November 29, 2017
Welcome to the new zacvineyard.com. With this redesign, I undertook a simple challenge: design a website with minimalism at its core. Utilitarianism and brevity ruled. Everything on the site has purpose or risks being thrown out. Every part is minified, optimized, and ready for speed. There are few layers of abstraction, no advanced services, and everything is wicked fast.
Here's where it started. I watched The Minimalists with my wife a few weeks ago. Since then, we've been throwing useless material items out of our lives for good. Along the way, I wondered if I could apply some of the same ideas to a website. How much do we really need to have a good web experience? Could this minimalism really be a large benefit to the user, wherein being simple is better for all parties involved? That's what's lead me to the following process for creating a minimalist site.

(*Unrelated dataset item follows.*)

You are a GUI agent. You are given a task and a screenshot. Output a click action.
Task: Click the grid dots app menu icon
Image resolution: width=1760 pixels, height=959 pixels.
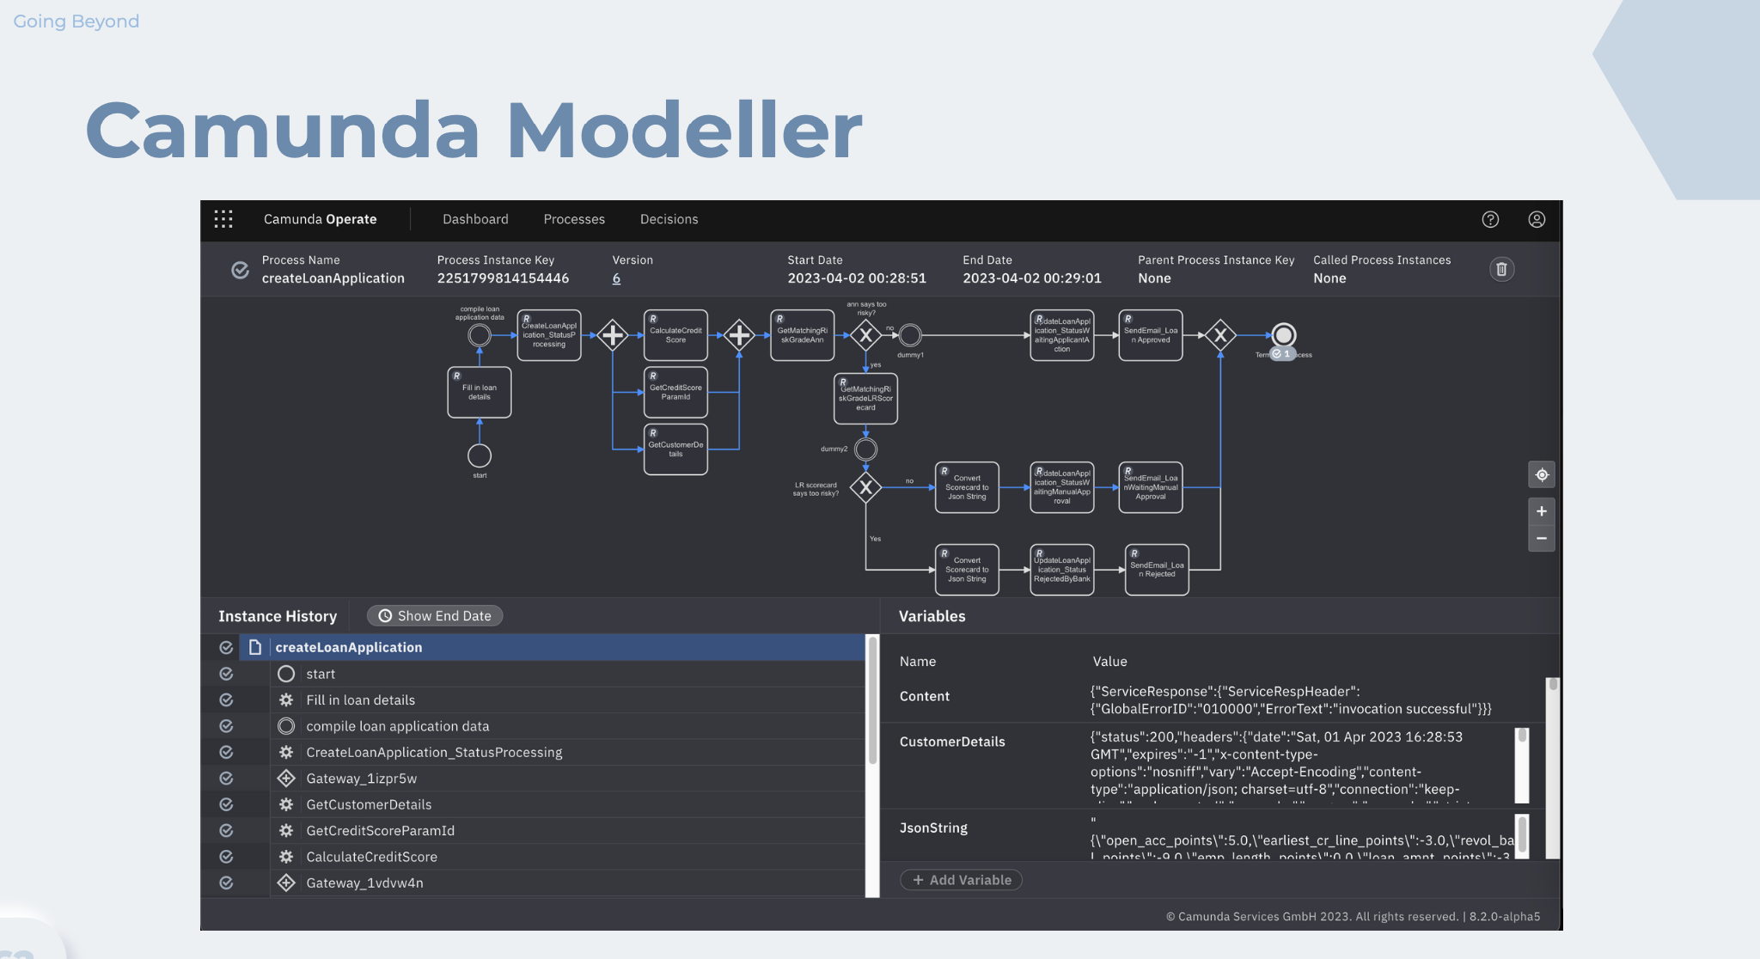coord(223,218)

Here are the key methods behind how I've made this site small, fast, minified, etc. First, I use a small amount of PHP to make the site dynamic. I literally only use one PHP library to make this all work: Parsedown. My PHP just scans a directory for flat markdown files and serves them at a dynamic URL. That's it. I use PHP's
ob_start() function, as described by Philipe Rubio on Coderwall, to minify the HTML. I also use a custom Webpack script, as described by Jeffrey Way on Laracasts, to compile and minify my SCSS to CSS.
There are, of course, more ways I can make this site faster, smaller, and more expressive (gzip and images, among other things). And I'll be working on that in the weeks to come.